▸ **Your task**: Everything from the line containing "Task: Click the Обувь balance tile" through the line containing "Given: Copy the phone number with copy icon" in the listing below should be copied exactly, and nothing more.

▸ **Data for analysis**:
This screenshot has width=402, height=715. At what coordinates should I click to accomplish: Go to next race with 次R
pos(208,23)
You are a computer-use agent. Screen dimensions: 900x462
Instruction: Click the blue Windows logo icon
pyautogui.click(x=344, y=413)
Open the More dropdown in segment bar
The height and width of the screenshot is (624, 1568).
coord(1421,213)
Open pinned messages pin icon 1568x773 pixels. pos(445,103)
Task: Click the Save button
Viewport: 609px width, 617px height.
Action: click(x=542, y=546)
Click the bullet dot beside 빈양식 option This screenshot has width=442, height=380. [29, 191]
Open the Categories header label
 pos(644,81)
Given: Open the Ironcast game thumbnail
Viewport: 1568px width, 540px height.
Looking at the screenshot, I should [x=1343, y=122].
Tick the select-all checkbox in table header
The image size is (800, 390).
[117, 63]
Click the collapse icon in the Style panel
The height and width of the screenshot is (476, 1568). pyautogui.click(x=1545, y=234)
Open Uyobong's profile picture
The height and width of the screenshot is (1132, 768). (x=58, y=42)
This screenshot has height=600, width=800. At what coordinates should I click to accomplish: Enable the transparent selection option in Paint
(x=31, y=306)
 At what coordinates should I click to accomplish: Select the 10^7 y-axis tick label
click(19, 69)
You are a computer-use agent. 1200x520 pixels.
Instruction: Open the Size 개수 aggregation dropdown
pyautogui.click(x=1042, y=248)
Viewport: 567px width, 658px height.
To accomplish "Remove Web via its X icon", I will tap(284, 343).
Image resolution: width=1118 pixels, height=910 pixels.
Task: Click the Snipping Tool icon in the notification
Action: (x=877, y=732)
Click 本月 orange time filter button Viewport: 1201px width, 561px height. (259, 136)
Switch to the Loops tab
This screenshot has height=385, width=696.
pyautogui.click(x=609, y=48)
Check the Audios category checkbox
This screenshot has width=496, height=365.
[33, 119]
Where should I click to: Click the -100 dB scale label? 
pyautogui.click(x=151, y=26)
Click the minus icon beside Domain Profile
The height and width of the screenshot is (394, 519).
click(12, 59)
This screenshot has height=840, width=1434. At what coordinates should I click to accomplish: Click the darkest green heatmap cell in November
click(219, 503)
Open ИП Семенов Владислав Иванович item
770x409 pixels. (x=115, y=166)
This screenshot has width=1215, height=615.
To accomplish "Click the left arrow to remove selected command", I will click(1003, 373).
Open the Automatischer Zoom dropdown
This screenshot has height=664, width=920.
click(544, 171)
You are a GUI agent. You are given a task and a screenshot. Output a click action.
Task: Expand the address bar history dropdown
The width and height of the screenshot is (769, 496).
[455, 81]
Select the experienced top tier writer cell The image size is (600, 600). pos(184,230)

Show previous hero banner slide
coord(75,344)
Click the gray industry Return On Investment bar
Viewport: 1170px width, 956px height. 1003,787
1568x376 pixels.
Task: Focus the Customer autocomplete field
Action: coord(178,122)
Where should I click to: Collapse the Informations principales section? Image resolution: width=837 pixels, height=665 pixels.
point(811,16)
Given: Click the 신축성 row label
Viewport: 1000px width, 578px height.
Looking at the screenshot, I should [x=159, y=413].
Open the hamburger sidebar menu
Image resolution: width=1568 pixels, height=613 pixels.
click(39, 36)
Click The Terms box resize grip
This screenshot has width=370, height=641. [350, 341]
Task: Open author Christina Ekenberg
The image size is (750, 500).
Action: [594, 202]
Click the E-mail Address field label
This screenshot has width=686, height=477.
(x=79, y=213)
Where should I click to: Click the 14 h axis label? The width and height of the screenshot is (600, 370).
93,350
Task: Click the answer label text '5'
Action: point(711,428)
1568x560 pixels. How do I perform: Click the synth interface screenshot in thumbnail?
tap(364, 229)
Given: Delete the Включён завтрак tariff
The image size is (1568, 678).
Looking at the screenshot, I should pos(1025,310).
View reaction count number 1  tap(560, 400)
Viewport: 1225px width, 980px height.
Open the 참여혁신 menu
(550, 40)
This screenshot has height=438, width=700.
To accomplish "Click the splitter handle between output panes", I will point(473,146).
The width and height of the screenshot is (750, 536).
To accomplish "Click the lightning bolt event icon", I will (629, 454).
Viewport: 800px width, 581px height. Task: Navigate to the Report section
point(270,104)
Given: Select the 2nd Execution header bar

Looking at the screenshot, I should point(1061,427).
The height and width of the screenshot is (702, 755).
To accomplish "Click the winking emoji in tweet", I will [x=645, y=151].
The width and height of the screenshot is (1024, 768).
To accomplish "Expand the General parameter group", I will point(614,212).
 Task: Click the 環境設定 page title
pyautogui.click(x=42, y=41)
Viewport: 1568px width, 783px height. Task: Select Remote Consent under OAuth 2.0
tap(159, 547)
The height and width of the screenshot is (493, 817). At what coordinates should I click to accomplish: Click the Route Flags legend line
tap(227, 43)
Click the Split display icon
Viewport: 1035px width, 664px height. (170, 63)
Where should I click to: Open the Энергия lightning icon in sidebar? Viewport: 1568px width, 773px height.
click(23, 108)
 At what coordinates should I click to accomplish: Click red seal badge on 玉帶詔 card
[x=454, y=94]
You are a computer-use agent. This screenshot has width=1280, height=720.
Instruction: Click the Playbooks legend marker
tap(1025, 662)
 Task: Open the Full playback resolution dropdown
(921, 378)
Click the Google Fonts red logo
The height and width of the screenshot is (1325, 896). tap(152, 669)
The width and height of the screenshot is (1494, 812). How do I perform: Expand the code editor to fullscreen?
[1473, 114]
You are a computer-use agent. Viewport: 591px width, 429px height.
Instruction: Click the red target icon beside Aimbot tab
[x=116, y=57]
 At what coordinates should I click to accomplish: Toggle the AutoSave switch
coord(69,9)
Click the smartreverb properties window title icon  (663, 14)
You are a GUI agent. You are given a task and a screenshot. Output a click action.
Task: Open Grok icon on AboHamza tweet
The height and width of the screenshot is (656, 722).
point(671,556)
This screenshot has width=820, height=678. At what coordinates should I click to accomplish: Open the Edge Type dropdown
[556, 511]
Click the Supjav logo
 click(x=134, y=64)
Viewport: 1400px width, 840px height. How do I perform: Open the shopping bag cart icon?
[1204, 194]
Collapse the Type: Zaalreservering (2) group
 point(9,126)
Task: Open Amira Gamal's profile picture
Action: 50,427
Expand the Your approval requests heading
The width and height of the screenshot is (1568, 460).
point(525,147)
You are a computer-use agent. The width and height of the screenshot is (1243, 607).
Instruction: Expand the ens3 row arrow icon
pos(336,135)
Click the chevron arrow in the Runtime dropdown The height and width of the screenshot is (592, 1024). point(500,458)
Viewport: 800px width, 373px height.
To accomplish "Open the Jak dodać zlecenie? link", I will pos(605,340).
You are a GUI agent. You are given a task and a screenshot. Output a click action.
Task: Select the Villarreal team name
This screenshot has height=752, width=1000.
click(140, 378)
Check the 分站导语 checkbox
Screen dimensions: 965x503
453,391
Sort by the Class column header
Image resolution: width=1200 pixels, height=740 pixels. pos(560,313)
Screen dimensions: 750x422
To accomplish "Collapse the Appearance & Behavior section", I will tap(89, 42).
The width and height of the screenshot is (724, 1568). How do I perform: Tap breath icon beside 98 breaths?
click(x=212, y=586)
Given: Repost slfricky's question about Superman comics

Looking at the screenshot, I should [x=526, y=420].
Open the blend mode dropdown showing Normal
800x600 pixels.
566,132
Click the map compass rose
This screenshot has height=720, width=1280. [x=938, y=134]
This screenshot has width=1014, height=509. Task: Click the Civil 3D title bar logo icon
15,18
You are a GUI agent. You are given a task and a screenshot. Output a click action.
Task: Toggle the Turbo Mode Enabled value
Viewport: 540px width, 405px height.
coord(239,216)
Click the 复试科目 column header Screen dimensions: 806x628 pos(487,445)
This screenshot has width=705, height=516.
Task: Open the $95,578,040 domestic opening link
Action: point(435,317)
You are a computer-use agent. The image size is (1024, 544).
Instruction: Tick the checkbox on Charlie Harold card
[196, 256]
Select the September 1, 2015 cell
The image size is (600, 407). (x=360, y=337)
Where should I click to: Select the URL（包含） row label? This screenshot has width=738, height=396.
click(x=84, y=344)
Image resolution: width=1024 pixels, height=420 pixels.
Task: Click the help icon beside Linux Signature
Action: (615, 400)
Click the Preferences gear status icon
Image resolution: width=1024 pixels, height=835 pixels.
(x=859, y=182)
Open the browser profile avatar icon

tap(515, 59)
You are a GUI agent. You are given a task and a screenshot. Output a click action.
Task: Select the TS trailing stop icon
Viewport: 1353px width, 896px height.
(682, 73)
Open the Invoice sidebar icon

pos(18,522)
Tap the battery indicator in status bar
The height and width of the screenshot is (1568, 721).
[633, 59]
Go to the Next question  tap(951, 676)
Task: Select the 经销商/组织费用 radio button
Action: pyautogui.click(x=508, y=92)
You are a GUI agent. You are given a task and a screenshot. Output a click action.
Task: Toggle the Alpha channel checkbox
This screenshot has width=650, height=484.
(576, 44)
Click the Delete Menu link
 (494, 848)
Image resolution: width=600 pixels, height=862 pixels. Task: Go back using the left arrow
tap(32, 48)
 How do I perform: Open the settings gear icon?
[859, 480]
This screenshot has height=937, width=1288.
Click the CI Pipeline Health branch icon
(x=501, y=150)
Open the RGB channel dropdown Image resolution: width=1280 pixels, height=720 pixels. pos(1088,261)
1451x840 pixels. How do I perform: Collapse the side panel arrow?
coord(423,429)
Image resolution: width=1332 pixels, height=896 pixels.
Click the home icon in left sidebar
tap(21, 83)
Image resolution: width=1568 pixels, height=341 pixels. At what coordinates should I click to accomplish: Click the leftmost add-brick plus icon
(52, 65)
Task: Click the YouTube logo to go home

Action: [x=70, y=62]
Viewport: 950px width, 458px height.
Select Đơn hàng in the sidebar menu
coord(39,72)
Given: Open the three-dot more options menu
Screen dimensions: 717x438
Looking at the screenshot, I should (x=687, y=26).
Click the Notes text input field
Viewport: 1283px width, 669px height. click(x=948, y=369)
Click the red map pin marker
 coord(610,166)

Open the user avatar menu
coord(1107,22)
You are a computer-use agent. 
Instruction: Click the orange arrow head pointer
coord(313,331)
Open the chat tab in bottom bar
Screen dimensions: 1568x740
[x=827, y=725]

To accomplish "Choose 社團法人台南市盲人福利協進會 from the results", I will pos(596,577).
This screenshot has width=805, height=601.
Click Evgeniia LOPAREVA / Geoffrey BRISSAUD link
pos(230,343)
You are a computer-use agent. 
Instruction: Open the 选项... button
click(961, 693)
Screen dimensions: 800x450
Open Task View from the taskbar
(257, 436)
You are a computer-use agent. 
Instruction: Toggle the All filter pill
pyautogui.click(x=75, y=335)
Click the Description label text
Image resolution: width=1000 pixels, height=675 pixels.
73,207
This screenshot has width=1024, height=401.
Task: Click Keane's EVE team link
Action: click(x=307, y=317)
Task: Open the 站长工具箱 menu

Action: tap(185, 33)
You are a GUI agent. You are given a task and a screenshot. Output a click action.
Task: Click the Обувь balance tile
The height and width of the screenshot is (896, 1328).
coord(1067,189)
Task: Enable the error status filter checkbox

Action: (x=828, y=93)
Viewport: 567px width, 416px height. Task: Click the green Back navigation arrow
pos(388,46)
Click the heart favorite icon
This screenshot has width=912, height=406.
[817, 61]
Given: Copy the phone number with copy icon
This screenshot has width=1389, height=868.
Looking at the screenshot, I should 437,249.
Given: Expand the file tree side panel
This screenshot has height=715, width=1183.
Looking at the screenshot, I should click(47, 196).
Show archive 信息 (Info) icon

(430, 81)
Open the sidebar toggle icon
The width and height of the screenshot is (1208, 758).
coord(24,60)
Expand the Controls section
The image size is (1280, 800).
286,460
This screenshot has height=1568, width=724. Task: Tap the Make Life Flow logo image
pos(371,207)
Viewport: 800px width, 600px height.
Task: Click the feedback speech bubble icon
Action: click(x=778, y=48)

▸ **Written answer**:
Task: Click the Обувь balance tile
The height and width of the screenshot is (896, 1328).
coord(1067,189)
Task: Enable the error status filter checkbox

Action: (x=828, y=93)
Viewport: 567px width, 416px height. Task: Click the green Back navigation arrow
pos(388,46)
Click the heart favorite icon
This screenshot has width=912, height=406.
[817, 61]
Given: Copy the phone number with copy icon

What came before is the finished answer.